This makes me wonder, sometimes, if the relationship Tolkien describes here is just too foreign for many writers to know what to do with it. Or perhaps even too masculine. Bilbo's not Frodo's mother (whereas Sam can sometimes rather be that), he's not his playmate like M&P. He's kind of his father, but not in the intense style of Lucius/Draco or even Harry/James. It seems like Frodo's quite mature by the time he comes to live with Bilbo--he's perhaps already the more sober and thoughtful of the two in his tweens, so what exactly strikes Bilbo's fancy? The films do try to touch on this--rather wonderfully at times, imo. I love the EE addition of Bilbo yelling for Frodo to answer the door, and their reunion in Rivendell. (The scene in the cart is, of course, sublime by my standards, bringing Movie Frodo to the persona of Book Frodo at last.) People just rarely seem interested in recreating a sort of Edwardian lifestyle for them, I guess. Though I'd say the same with Frodo, Sam and Rosie, who become like modern roommates. This is probably a big part of what I love about Code of the Brandybucks, it creates a whole world of entanglements for the hobbits to live in driven by marriage and money, the main things the Shire seems to run on in canon. Only with salad oil!!
I guess I just think that's a valid question to ask when it comes to characters being OOC. The same people who will rant that Frodo has to be a virginal librarian with the vapors (when canon says nothing about his sex life and suggests he's vigorous enough to consider himself as having gotten "soft" before the Quest) also expect young Frodo to confide in Sam and occasionally his two cousins, when canon tells us Frodo's time was spent with Merry, Pippin and Fredegar Bolger and assumes, I think, that Frodo and Sam's relationship existed within the framework of their different classes.

* COLLECTED DATA *
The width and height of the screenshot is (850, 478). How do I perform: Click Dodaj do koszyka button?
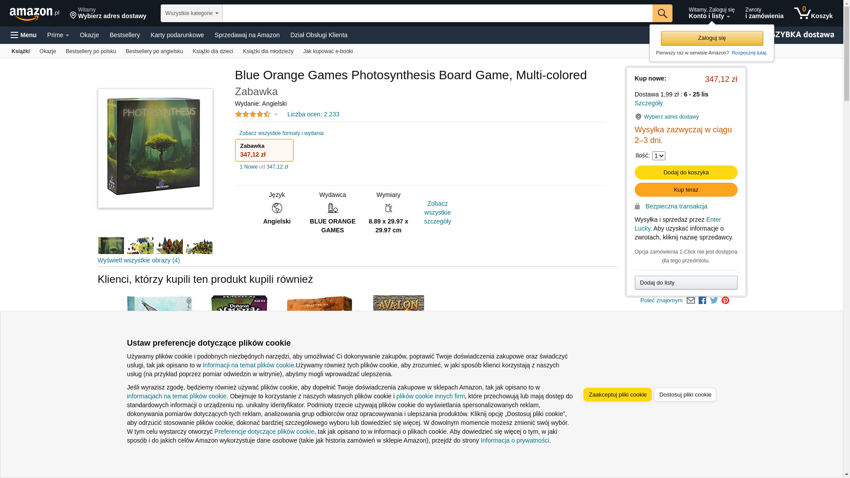click(686, 173)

* WHAT TO WORK ON *
[1] According to the commentary on Bilbo and Frodo, with whom does canon say Frodo spent his time?
[2] Using the commentary on Bilbo and Frodo, explain why the writer loves Code of the Brandybucks.

* EXPECTED ANSWERS *
[1] Merry, Pippin and Fredegar Bolger.

[2] It creates a whole world of entanglements for the hobbits to live in, driven by marriage and money. The writer sees these as the main things the Shire seems to run on in canon.